Nun liegt die Annahme nahe, Softwaremitarbeiter mißbilligten das Chief Programmer Team Konzept. Denn immer die gleichen Leute könnten Projektleiter werden, immer die gleichen Assistenten und Sekretäre, immer die gleichen unterpriviligierten Programmierer, die sich nach Top-Down-Methode beispielsweise für die systemnahen Module zu reinen E/A-Spezialisten (und sonst gar nichts) entwickeln.

Funktionen können wechseln

"Das ist falsch", meint Dr. Heldmann, "die Zusammensetzung der Teams kann und soll projektbezogen wechseln. Wer im Team A Chefprogrammierer war, arbeitet im Team B vielleicht als nachgeordneter Programmierer und umgekehrt. Denn es geht um Funktionen im Team, nicht um Rangstellungen im Unternehmen."
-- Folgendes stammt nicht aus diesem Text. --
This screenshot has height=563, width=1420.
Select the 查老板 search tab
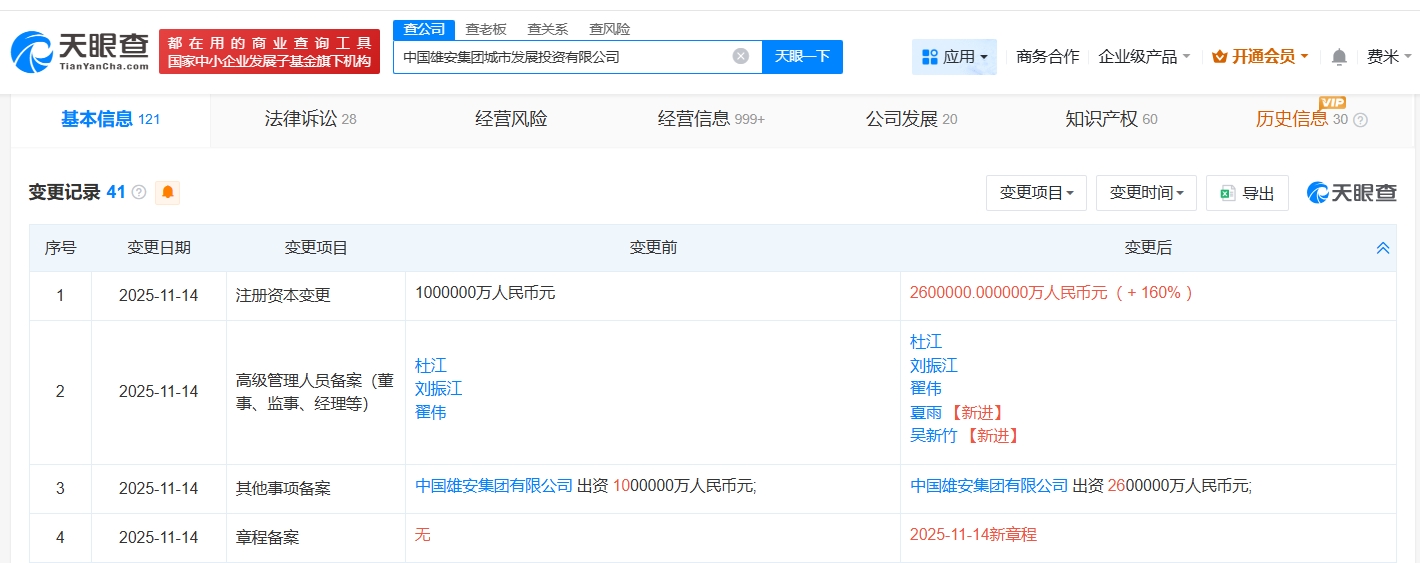(x=486, y=29)
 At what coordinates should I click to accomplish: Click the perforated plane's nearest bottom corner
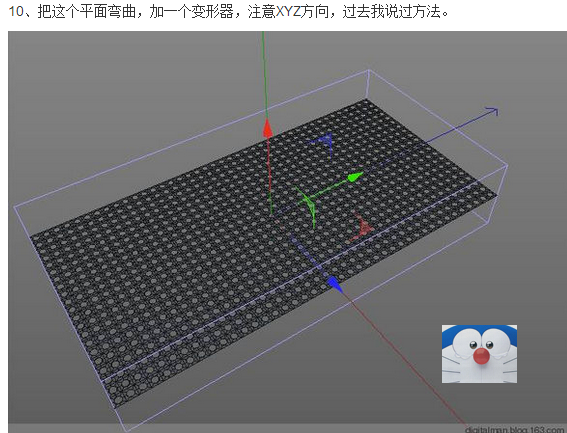click(x=115, y=408)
Grau ist alle Theorie, praktisch wird es, spätestens bei der Bezahlung der Team-Mitglieder. Da könnte ein ganz neues Entlohnungs- und Prämiensystem entstehen. Zum Beispiel: alle Mitarbeiter im Softwarehaus oder in der Softwareabteilung werden mit Basisgehältern ausgestattet, denen projektbezogen und gemessen am der Wichtigkeit der jeweils übernommenen Funktion Leistungsprämien zugeschlagen würden. "Das käme ja auch der Tatsache entgegen, daß es fest umschriebene Berufsbilder im Softwarebereich eigentlich gar nicht gibt", kommentiert der Team-Ideologe.
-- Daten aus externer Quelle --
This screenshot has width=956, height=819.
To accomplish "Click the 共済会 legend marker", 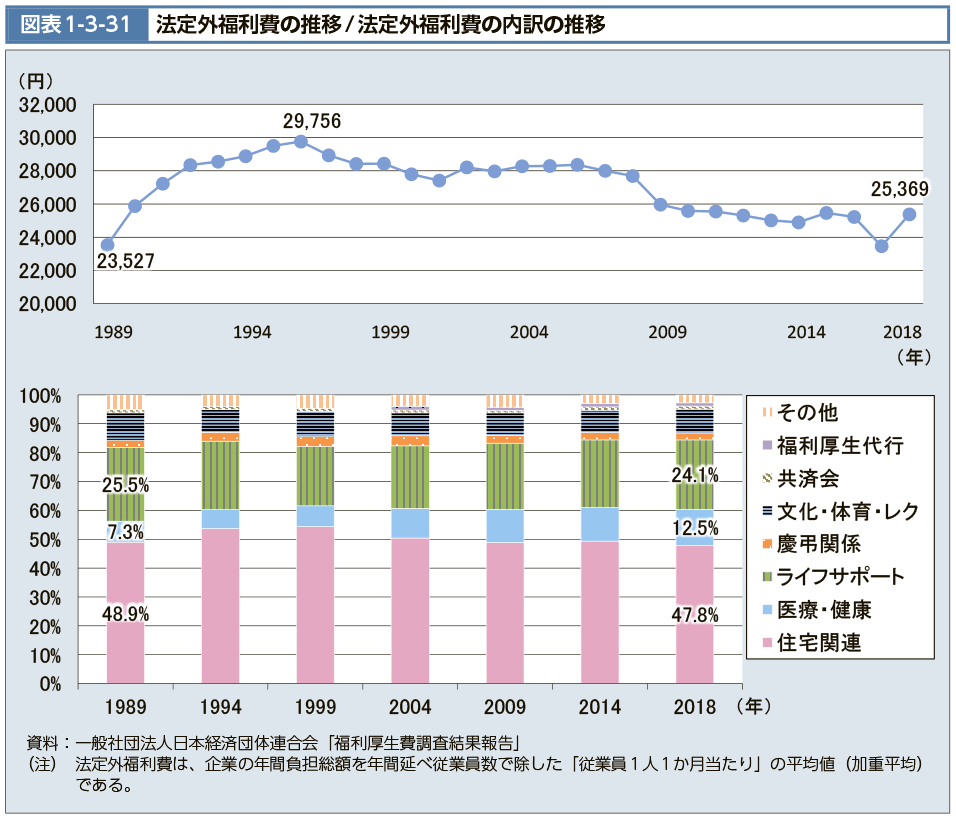I will tap(766, 478).
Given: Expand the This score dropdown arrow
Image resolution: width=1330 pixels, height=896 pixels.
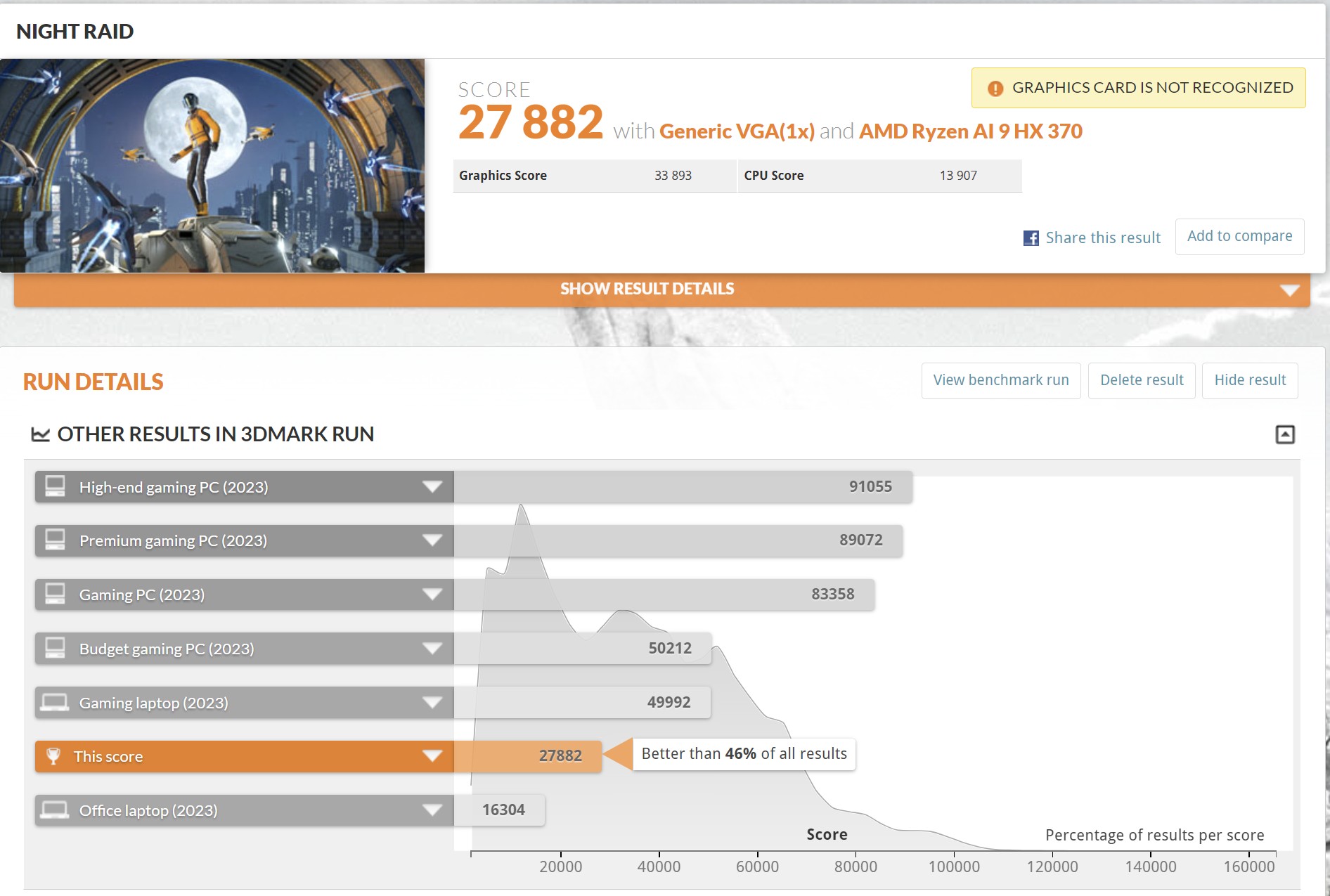Looking at the screenshot, I should (432, 756).
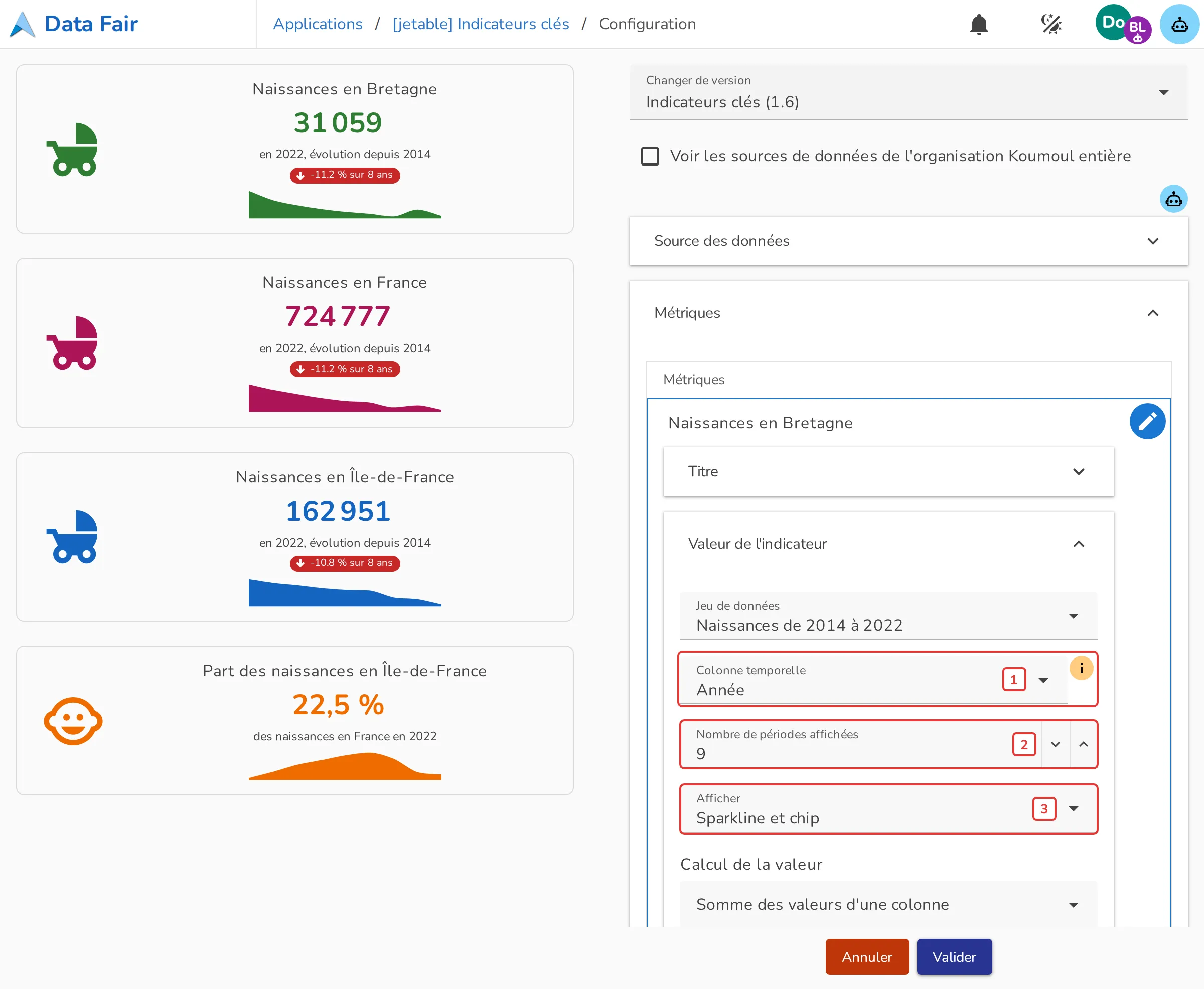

So sind denn auch die "Adressen" der Team-Mitglieder nicht eigentlich Berufsbezeichnungen, sondern lediglich auf das Projekt bezogene Funktionsbeschreibungen.
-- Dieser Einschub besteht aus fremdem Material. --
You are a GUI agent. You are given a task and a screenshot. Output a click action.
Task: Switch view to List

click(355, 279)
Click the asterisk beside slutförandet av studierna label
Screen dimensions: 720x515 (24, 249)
Funktion nicht gleich Beruf

Der Projektleiter/Chefprogrammierer erarbeitet Projektplan und Design für das Gesamtsystem und seine modulare Gliederung, programmiert den Systemkern selbst und definiert die Systemkomponenten. Der Projektassistent unterstützt ihn darin und ist sein Stellvertreter - verfügbar wenn der Team-Chef ausfällt. Der Sekretär ist verantwortlich für die Projektbibliothek einschließlich aller Routine- und Verwaltungsarbeiten. Er erfaßt die Daten für die Kontrolle des Projektfortschritts und ist zuständig für Berichte und Dokumentationen. Die Programmierer programmieren Systemkomponenten nach Vorgabe.

"Im Grunde keine neuen Berufe", stellt Dr. Heldmann fest, "aber doch neue andere Qualifikationen, die man von Softwaremitarbeitern erwarten muß: die Bereitschaft, auf Solo-Tänze zu verzichten und sich dem Team und seiner gemeinsamen Aufgabe unterzuordnen."

Wirklich sinnvoll - dann sogar unabdingbar - ist diese Organisationsform, wo Systeme nach dem Prinzip der Hierarchischen Modulisierung entwickelt und diese Module strukturiert programmiert werden.